La Miria Maglia s.n.c. ha resistito alla avversa opposizione deducendone la infondatezza e chiedendo la condanna di controparte ai sensi dell’art. 96 c.p.c..

Svoltasi la istruttoria del caso, l’adito tribunale con sentenza 22 ottobre 2008 in parziale accoglimento della opposizione ha annullato l’atto di pignoramento relativamente alla somma di Euro 6795,25, compensate tra le parti le spese di lite.

Per la cassazione di tale ultima pronunzia ha proposto ricorso, affidato a due motivi e illustrato da memoria, con atto 10 febbraio 2009 e date successive la Miria Maglia s.n.c..

Resistono con controricorso e ricorso incidentale, affidato a un motivo e notificato il 27 marzo 2009 e date successive D.P. B.F., in proprio e quale erede di P.R..

In margine a tale ricorso – proposto contro una sentenza pubblicata successivamente al 2 marzo 2006 e, quindi, soggetto alla disciplina del processo di Cassazione cosi’ come risultante per effetto dello modifiche introdotte dal D.Lgs. 2 febbraio 2006, n. 40 – e’ stata depositata relazione (ai sensi dell’art. 380 bis c.p.c.) perche’ il ricorso sia deciso in Camera di consiglio.

Diritto

MOTIVI DELLA DECISIONE

2. La relazione depositata ai sensi dell’art. 380 bis c.p.c., precisa, nella parte motiva:

2. I vari ricorsi, avverso la stessa sentenza devono essere riuniti, ai sensi dell’art. 335 c.p.c..

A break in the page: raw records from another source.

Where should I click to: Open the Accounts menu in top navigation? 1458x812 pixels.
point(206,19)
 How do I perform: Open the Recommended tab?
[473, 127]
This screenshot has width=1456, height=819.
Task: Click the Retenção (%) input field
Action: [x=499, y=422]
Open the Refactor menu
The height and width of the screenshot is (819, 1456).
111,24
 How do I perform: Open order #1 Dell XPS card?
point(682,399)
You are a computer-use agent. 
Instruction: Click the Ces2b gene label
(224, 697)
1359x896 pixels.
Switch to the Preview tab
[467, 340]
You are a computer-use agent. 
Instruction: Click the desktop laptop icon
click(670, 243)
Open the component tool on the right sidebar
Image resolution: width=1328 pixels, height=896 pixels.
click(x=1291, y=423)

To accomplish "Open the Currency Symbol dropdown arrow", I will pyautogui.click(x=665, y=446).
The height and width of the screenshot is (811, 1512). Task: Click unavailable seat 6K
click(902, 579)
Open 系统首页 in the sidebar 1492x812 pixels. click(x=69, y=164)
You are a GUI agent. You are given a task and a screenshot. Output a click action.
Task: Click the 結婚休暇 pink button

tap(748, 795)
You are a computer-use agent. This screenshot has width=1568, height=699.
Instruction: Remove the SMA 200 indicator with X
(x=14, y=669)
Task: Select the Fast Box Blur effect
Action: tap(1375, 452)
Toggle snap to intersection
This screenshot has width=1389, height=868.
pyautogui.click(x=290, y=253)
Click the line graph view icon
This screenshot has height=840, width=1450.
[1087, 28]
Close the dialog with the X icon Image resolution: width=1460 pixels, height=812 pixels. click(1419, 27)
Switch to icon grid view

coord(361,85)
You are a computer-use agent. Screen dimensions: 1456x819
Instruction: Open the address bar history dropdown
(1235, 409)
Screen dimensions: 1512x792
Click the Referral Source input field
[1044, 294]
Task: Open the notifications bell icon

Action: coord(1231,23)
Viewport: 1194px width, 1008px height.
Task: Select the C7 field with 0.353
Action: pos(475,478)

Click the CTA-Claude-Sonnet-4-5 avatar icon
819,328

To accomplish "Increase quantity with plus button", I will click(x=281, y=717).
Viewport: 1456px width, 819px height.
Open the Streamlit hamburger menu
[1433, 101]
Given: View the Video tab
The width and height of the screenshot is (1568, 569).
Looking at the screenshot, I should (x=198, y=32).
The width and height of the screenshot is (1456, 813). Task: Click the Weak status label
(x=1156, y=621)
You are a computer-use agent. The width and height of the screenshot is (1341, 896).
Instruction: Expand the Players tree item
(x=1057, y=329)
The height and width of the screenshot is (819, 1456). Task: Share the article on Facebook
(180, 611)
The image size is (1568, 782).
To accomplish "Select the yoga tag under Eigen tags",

3. La ricorrente principale censura la sentenza impugnata, denunziando:

– da un lato, “violazione e falsa applicazione di norme di diritto, art. 360 c.p.c., n. 3, in relazione all’art. 115 e 116 c.p.c., all’art. 6 CEDU per evidente mancanza di equita’ nella decisione giudiziaria assunta, nonche’ all’art. 111 Cost.”, atteso che il tribunale, dopo avere esattamente respinto tutte le argomentazioni poste dagli opponenti, cade in grave errore di diritto in ordine alla parte che aveva provveduto a pagare le spese per la registrazione della sentenza e nel compensare le spese di lite nonche’ omettendo di condannare controparte a norma dell’art. 96 c.p.c.. Ai sensi dell’art. 366 bis c.p.c. sottopone parte ricorrente all’esame di questa Corte il seguente principio di diritto: nel caso di decisione di merito a seguito di conclusioni rese ex art. 281 sexies c.p.c. la concisa esposizione delle ragioni di fatto e di diritto della decisione esclude o meno il dovere del giudicante di motivare la sentenza anche sul confronto della documentazione dell’opponente con quella offerta dalla parte opposta? (primo motivo);

– dall’altro “violazione e falsa applicazione di norme di diritto (art. 360 c.p.c., n. 3 in relazione agli artt. 88, 96, 92 c.p.c. e all’art. 116 c.p.c., comma 2, nonche’ art. 2043 c.c.)”, atteso che la sentenza impugnata non indica alcuna norma di diritto e comunque non menziona gli art. 88 e 96 c.p.c., norme espressamente richiamate nelle comparsa di costituzione e di risposta dalla opposta, nonche’ ancora una volta invocate in sede di conclusione di discussione orale in udienza. Ai sensi dell’art. 366 bis c.p.c. parte ricorrente sottopone all’esame di questa Corte il seguente principio di diritto:

ad evitare che nelle azioni giudiziarie parti e/o difensori tentino in un modo o nell’altro di confondere il magistrato inducendolo in errore invece di aiutarlo a prendere una giusta ed equa decisione il testo novellato dell’art. 111 Cost. rende applicabile (o meno) di ufficio l’art. 88 c.p.c., in combinato disposto o meno con l’art. 96 c.p.c. norme la cui interpretazione a farsi, anche disgiuntamente, potrebbe nel caso affermativo essere eseguita in maniera costituzionalmente orientata? (secondo motivo).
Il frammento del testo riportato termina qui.